The diaulos was an event contested in the Ancient Greek Olympia that was double the length of a stadion.

====Hoplitodromos====
As well as standard foot races, in Ancient Greece there was also a sprint race called the hoplitodromos ('armed diaulos). This required the sprinters to additionally carry a large shield, wear greaves and a helmet. The wearing of greaves was discontinued around 450 BC. Similarly to the diaulos, they ran two stades in length i.e. one stade ending with a 180 degree turn around a post, which led onto the second stade in length back down the track. In the diaulos, each sprinter had an individual post to run around. However, for some hoplitodromos races all of the sprinters ran around a single central post. Due to the significant weight being carried, the length of the stance phase and the foot's contact time with the ground was increased. This allowed for a greater general recovery phase to be integrated, including of balance and energy, which was necessary due to the added stability and effort required to run with the bronze armament. In comparison to unweighted sprinting events, and their respective participants, the hoplitodromos favoured athletes with relatively longer bodies and shorter legs.

==== 4 × 200 metres relay ====

Runners are staggered in their starting positions to ensure that everyone runs the same distance. Runners use acceleration zones and exchange zones to pass a baton.

Information given

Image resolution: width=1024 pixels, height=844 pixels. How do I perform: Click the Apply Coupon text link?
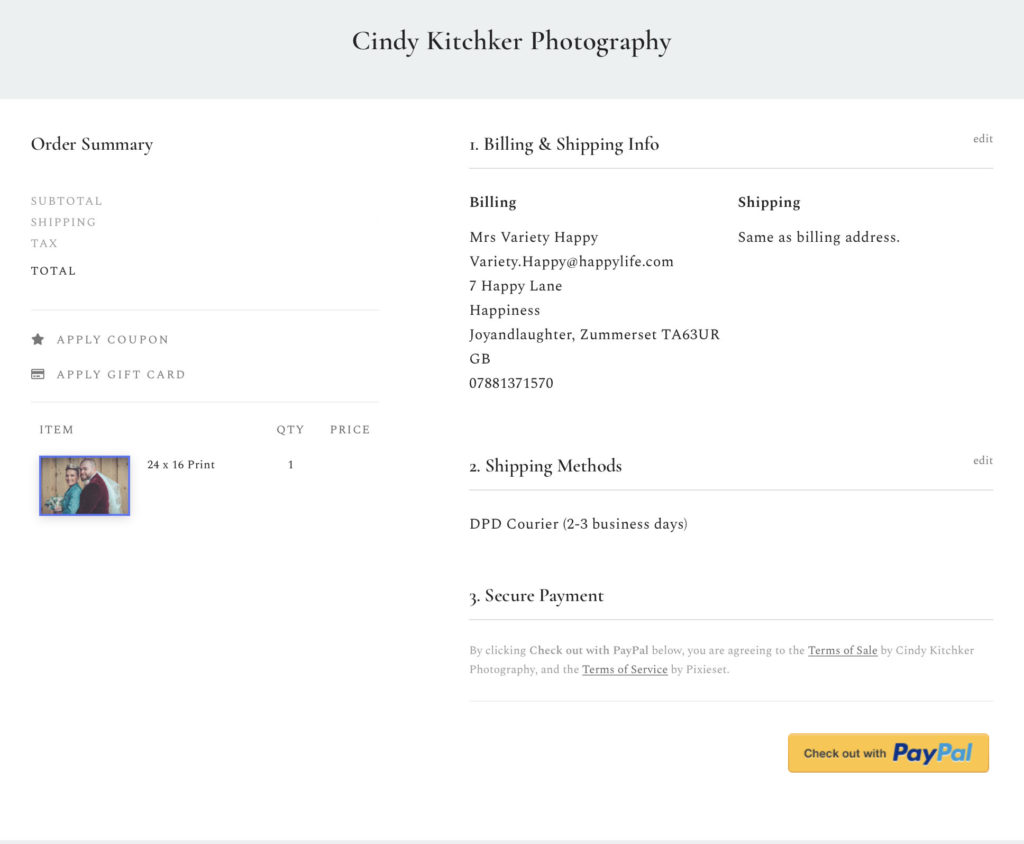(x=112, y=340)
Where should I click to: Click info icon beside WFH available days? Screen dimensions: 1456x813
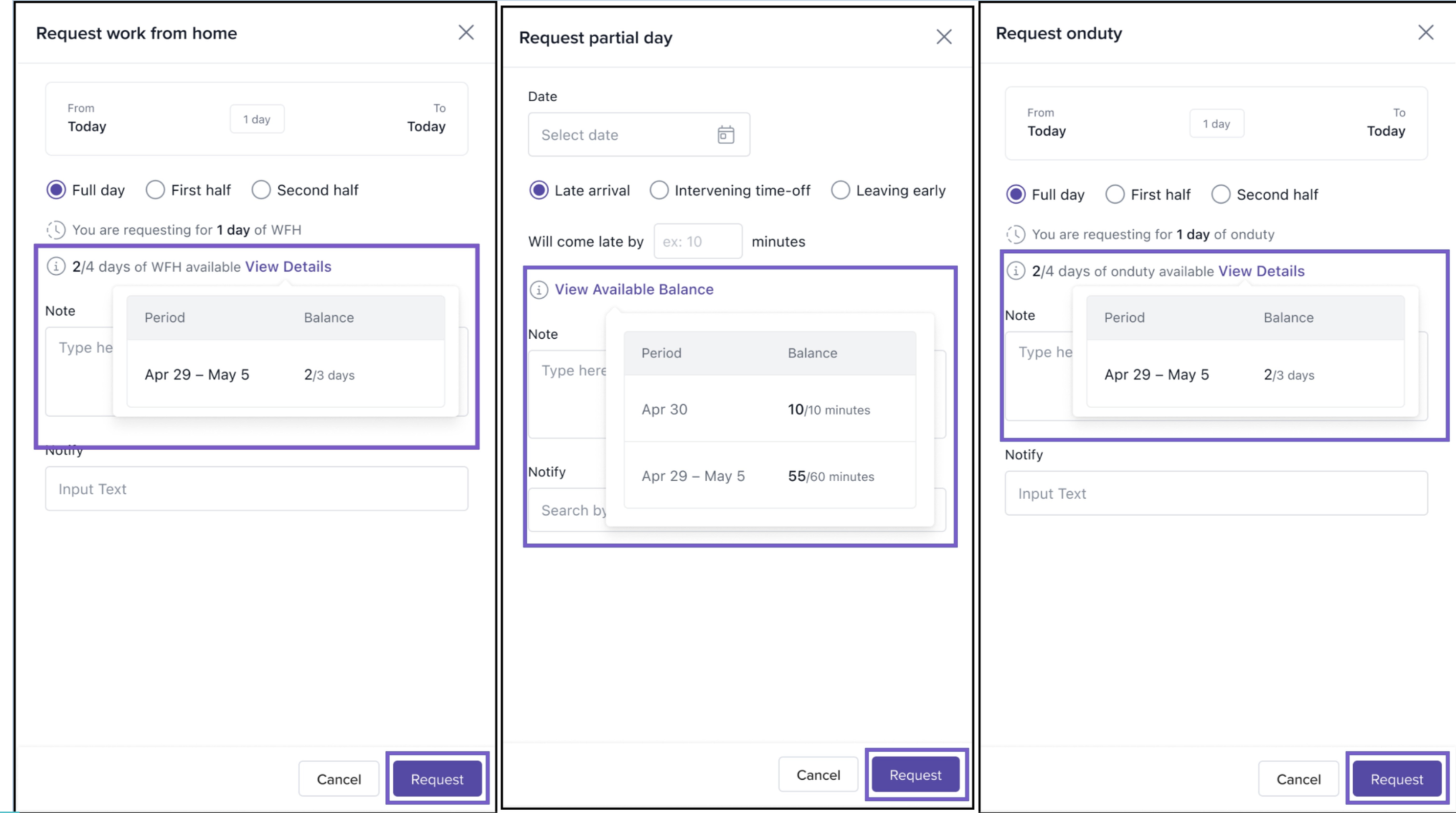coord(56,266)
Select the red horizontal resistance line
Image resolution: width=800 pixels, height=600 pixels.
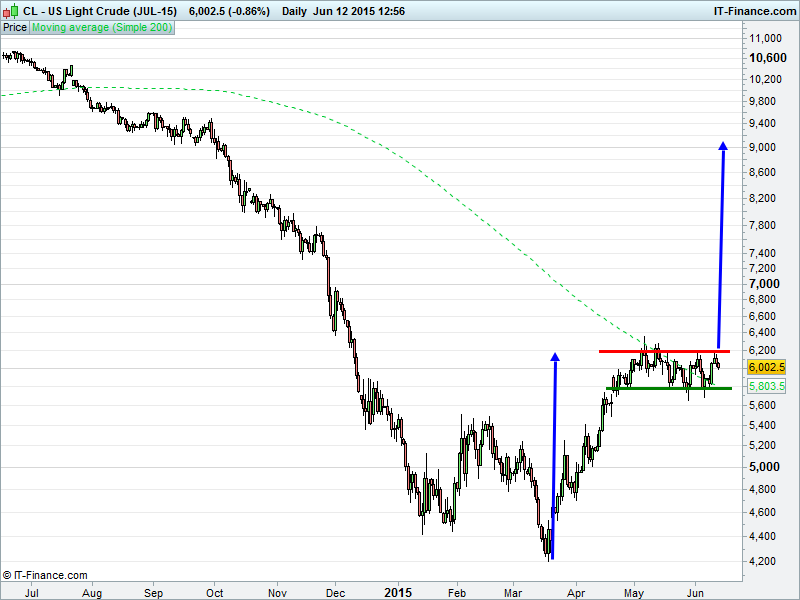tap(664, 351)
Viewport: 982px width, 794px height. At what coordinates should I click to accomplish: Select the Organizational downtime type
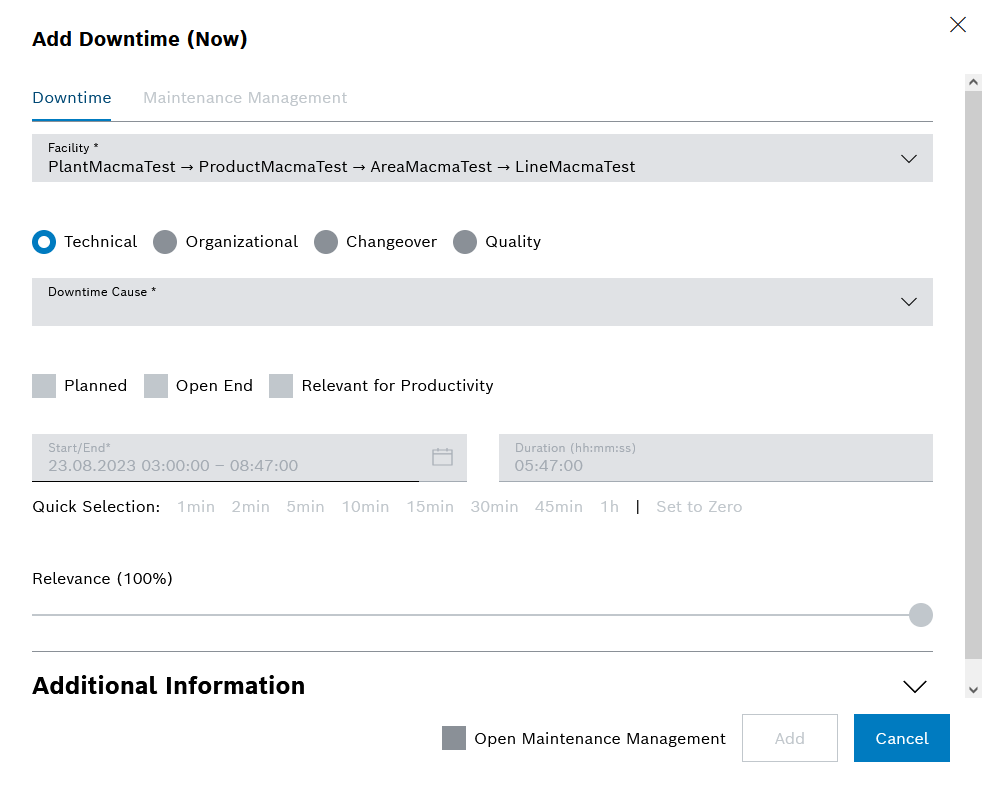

---

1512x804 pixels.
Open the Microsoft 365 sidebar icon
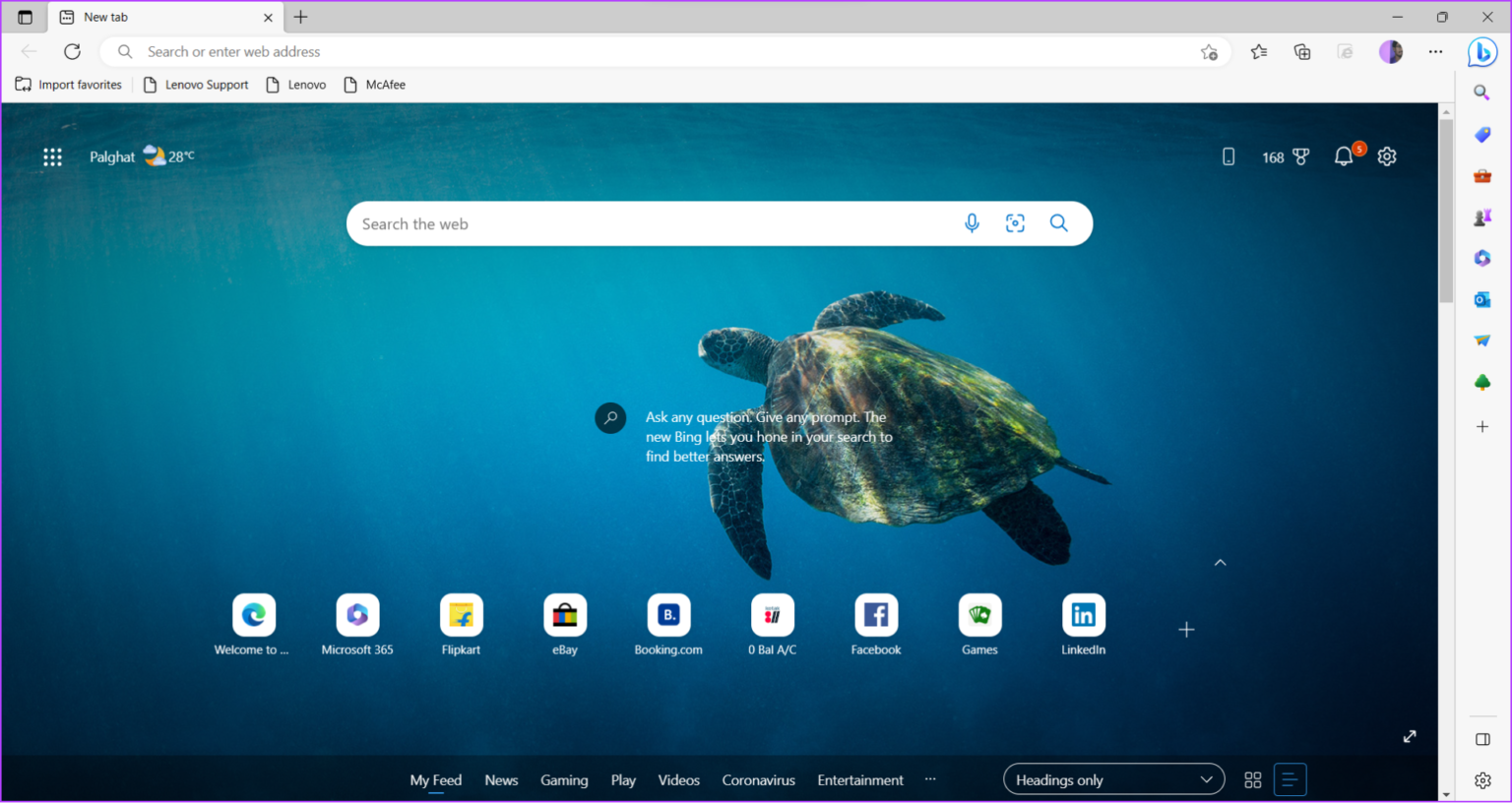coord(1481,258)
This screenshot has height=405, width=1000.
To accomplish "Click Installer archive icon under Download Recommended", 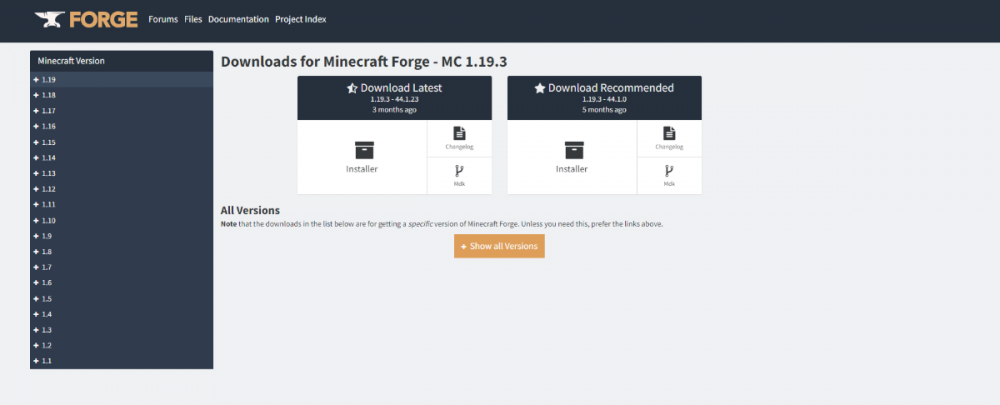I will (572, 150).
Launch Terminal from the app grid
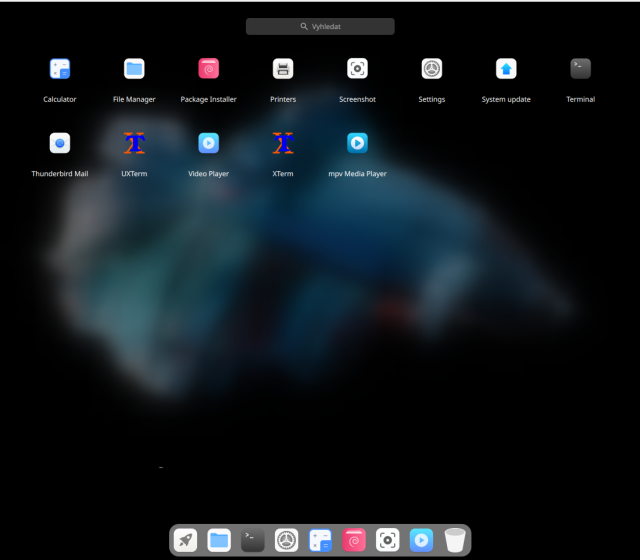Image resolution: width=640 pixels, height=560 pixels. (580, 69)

* * *

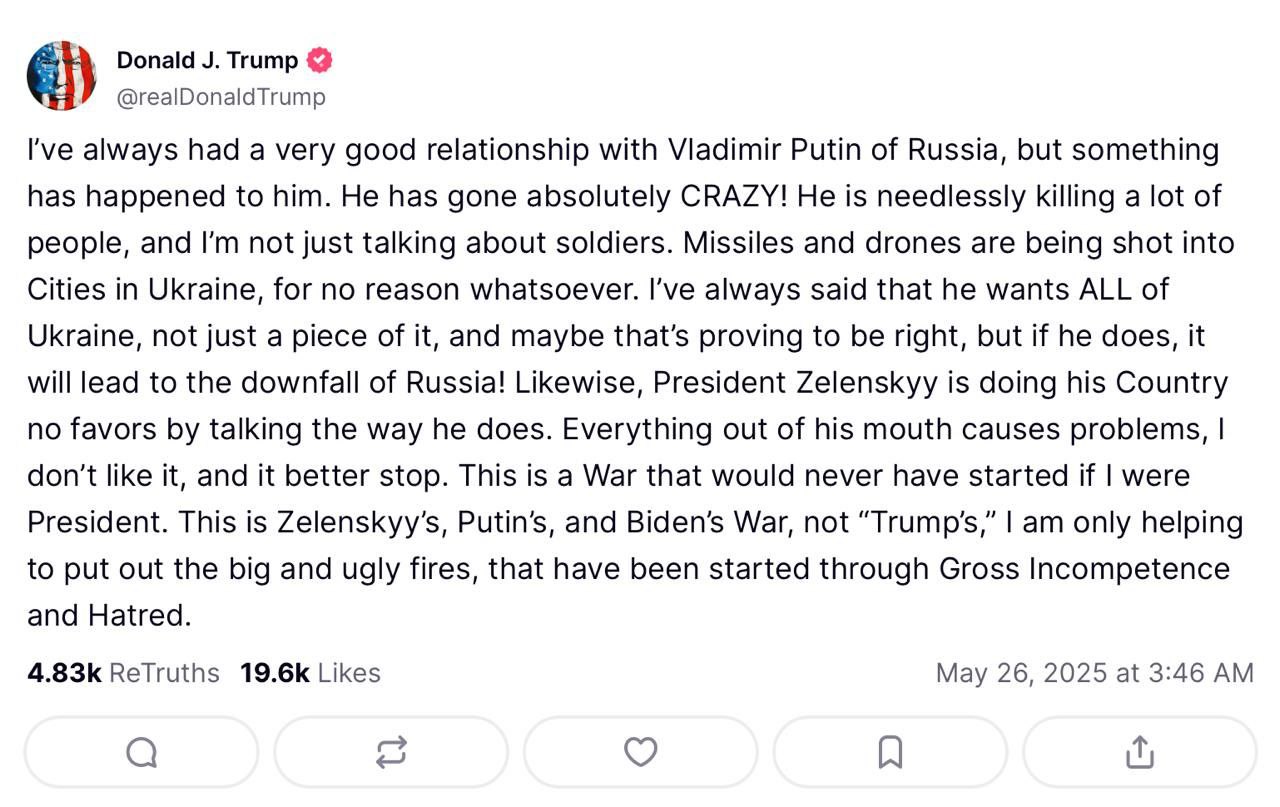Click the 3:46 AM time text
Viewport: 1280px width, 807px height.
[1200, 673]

Your assignment
Return the entire sprint-race text from the top of the page word for word, with nothing added or changed.

Response to the exercise
The diaulos was an event contested in the Ancient Greek Olympia that was double the length of a stadion.

====Hoplitodromos====
As well as standard foot races, in Ancient Greece there was also a sprint race called the hoplitodromos ('armed diaulos). This required the sprinters to additionally carry a large shield, wear greaves and a helmet. The wearing of greaves was discontinued around 450 BC. Similarly to the diaulos, they ran two stades in length i.e. one stade ending with a 180 degree turn around a post, which led onto the second stade in length back down the track. In the diaulos, each sprinter had an individual post to run around. However, for some hoplitodromos races all of the sprinters ran around a single central post. Due to the significant weight being carried, the length of the stance phase and the foot's contact time with the ground was increased. This allowed for a greater general recovery phase to be integrated, including of balance and energy, which was necessary due to the added stability and effort required to run with the bronze armament. In comparison to unweighted sprinting events, and their respective participants, the hoplitodromos favoured athletes with relatively longer bodies and shorter legs.

==== 4 × 200 metres relay ====

Runners are staggered in their starting positions to ensure that everyone runs the same distance. Runners use acceleration zones and exchange zones to pass a baton.